Speaking on the occasion, Mehnaz Akbar Aziz, Member, National Assembly, stressed the need that policymakers will have to set aside their differences and work together to safeguard the future of Pakistan which is possible only through the provision of child rights.

She mentioned policymakers need to ensure that overall spending on child rights especially the percentage of developmental budgets in education, child health and nutrition, and child protection is increased.

She further added that the policymakers also need to ensure that 76% of child-related laws that are not in compliance with UNCRC are corrected and implemented properly.

Sajjad Ahmed Cheema, Executive Director, SPARC said that Pakistan has approximately 47% of Pakistan’s total population comprises children under the age of 18.
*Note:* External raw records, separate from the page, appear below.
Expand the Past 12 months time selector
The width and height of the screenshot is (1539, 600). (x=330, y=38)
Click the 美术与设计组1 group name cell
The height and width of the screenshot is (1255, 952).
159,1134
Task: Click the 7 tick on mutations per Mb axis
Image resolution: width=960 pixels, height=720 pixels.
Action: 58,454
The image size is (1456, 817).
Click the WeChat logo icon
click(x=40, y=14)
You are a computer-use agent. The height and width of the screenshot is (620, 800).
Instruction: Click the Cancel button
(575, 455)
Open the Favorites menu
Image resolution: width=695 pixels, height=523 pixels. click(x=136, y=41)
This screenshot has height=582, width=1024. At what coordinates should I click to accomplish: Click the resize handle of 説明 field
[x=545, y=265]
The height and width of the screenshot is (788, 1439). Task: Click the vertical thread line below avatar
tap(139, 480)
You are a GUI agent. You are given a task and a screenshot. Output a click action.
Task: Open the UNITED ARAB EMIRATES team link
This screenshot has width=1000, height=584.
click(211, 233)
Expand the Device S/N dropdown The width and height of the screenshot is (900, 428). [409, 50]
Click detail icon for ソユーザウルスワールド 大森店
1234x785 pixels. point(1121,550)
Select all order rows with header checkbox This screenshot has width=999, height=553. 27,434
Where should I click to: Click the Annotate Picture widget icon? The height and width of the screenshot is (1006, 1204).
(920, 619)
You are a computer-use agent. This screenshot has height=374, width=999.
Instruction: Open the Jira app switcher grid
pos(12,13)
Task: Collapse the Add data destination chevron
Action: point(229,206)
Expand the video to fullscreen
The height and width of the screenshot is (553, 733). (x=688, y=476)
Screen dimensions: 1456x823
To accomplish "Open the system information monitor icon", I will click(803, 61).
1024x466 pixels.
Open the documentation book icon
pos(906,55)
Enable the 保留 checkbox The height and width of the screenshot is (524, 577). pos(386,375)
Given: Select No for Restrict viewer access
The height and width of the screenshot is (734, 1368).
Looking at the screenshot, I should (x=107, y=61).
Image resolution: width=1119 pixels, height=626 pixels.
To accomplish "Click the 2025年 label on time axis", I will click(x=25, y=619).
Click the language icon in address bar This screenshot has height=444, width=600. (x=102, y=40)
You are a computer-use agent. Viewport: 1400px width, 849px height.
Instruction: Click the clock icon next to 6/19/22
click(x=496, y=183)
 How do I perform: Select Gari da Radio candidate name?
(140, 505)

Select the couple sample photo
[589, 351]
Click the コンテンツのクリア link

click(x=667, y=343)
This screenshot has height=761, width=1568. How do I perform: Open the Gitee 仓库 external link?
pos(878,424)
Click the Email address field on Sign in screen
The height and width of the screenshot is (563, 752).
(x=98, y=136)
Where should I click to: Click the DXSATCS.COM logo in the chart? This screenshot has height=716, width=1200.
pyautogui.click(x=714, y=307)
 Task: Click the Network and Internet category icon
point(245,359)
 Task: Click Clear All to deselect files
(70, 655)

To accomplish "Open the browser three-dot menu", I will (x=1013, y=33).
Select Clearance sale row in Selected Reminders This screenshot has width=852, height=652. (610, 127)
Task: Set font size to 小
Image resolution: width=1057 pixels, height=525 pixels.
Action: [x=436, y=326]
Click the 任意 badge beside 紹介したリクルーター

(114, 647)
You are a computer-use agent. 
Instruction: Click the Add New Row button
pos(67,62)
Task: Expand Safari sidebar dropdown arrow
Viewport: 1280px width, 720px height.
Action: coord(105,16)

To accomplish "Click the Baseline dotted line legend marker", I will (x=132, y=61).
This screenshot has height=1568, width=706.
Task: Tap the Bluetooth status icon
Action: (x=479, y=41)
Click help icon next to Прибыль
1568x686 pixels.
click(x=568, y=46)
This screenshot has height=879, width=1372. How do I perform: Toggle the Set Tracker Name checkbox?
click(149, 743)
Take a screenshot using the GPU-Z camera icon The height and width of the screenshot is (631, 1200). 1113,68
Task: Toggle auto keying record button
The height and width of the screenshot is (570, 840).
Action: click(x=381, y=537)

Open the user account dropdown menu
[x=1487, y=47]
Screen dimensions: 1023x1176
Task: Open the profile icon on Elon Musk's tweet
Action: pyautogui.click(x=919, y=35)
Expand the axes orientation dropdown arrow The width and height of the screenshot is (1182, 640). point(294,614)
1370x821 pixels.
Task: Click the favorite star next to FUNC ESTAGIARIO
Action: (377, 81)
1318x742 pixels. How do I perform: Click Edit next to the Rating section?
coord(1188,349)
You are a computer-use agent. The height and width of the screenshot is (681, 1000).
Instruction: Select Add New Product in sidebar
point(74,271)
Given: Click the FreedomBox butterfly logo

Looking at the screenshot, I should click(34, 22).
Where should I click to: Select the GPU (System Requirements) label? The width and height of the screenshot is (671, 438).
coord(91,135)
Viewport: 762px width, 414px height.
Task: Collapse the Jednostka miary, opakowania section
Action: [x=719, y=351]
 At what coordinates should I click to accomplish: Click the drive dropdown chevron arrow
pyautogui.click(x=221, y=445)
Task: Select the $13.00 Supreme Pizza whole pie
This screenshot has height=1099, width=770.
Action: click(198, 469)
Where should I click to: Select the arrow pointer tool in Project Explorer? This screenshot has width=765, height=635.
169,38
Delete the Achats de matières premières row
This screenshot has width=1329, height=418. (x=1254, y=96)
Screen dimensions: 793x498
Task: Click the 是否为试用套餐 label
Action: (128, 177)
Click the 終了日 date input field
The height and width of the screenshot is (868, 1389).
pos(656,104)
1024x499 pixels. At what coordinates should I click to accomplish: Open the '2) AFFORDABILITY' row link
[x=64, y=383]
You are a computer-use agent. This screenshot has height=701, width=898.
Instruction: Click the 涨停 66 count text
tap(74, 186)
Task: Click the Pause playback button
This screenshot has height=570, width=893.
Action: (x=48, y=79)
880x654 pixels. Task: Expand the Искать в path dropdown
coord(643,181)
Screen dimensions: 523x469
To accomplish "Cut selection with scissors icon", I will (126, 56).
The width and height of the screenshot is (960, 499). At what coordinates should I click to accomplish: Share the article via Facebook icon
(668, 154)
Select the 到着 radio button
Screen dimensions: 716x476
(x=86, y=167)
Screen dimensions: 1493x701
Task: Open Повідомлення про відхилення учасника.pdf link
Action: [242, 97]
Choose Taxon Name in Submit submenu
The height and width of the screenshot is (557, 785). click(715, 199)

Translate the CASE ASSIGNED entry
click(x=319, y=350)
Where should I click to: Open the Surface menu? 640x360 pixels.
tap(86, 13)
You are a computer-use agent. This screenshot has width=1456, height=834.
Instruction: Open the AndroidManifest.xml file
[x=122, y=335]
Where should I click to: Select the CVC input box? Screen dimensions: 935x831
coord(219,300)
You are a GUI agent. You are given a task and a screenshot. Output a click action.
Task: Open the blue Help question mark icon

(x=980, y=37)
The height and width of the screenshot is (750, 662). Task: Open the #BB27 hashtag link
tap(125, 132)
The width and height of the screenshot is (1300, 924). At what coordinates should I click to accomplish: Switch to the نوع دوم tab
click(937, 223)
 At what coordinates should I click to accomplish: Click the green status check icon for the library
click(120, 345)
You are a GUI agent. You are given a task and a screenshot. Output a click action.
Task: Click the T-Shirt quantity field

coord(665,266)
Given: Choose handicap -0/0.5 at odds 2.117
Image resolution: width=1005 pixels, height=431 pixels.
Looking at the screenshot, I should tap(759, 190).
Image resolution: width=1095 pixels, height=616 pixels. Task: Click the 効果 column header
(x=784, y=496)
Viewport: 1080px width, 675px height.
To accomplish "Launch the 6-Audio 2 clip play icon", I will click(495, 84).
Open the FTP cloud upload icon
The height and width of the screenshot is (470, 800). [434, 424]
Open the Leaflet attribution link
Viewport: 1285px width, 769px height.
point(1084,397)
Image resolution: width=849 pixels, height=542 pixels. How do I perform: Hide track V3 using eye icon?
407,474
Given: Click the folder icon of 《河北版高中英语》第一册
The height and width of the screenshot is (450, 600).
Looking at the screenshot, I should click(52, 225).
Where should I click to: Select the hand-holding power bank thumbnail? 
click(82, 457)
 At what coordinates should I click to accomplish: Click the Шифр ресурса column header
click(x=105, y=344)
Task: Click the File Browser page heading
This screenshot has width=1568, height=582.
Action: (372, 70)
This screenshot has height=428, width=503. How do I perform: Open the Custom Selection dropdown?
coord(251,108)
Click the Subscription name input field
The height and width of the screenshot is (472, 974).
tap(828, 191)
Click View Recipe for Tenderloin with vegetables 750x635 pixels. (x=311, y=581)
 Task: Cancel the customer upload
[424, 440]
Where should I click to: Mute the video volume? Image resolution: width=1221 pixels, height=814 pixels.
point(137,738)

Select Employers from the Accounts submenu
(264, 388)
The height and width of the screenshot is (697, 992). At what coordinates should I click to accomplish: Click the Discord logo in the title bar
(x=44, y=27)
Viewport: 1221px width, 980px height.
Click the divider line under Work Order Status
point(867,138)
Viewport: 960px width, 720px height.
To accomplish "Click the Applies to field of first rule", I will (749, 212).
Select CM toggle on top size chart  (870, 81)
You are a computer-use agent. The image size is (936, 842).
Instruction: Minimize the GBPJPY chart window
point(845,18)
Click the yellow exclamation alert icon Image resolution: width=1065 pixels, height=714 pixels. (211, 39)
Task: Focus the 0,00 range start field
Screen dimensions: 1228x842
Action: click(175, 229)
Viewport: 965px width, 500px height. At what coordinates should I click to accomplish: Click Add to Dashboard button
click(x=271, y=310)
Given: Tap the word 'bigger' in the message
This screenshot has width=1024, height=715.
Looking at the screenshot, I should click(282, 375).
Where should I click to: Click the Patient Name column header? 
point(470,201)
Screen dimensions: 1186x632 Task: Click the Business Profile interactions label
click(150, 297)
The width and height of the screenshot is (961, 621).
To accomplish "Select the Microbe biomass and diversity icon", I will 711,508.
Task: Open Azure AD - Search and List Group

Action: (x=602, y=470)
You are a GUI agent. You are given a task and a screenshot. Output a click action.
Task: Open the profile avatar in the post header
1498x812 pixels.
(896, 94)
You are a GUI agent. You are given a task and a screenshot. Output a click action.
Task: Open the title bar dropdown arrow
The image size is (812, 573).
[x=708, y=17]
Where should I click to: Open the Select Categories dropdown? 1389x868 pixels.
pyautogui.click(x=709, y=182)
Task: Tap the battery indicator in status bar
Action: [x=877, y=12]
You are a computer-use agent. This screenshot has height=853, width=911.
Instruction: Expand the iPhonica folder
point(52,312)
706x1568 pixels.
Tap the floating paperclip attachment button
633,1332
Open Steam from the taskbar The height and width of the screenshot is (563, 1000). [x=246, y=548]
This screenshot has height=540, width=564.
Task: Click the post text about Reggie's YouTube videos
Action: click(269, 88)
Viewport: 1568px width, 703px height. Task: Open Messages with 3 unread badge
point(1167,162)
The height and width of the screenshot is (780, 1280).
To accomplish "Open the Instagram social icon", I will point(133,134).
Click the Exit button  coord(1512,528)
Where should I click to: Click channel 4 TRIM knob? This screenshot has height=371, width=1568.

Unfortunately, Pakistan hasn’t delivered on its international and national commitments towards child rights however the current government is striving to change this situation.

Afshan Tehseen Bajwa, Chairperson, National Commission on Child Rights (NCRC) mentioned that Pakistan ratified the United Nations Convention on the Rights of the Child (UNCRC) in 1990 but until 2017 there was no national-level body to monitor the state of children in Pakistan according to the requirements of CRC and other international commitments.

The formation of this commission is a step in the right direction for safeguarding the rights of the children and the commission must be strengthened at earliest.

Malik Imran Ahmed Country Head Campaign for Tobacco-Free Pakistan highlighted the increasing trend of tobacco consumption among children.

He shared that despite becoming a Party to the WHO Framework Convention on Tobacco Control (FCTC) in 2005, many of Pakistan’s measures to control tobacco consumption is not completely aligned with FCTC.

Due to this monitoring and implementation of laws, around 1,200 Pakistani children begin smoking every day and approximately 166,000 people are dying every year because of tobacco-induced diseases.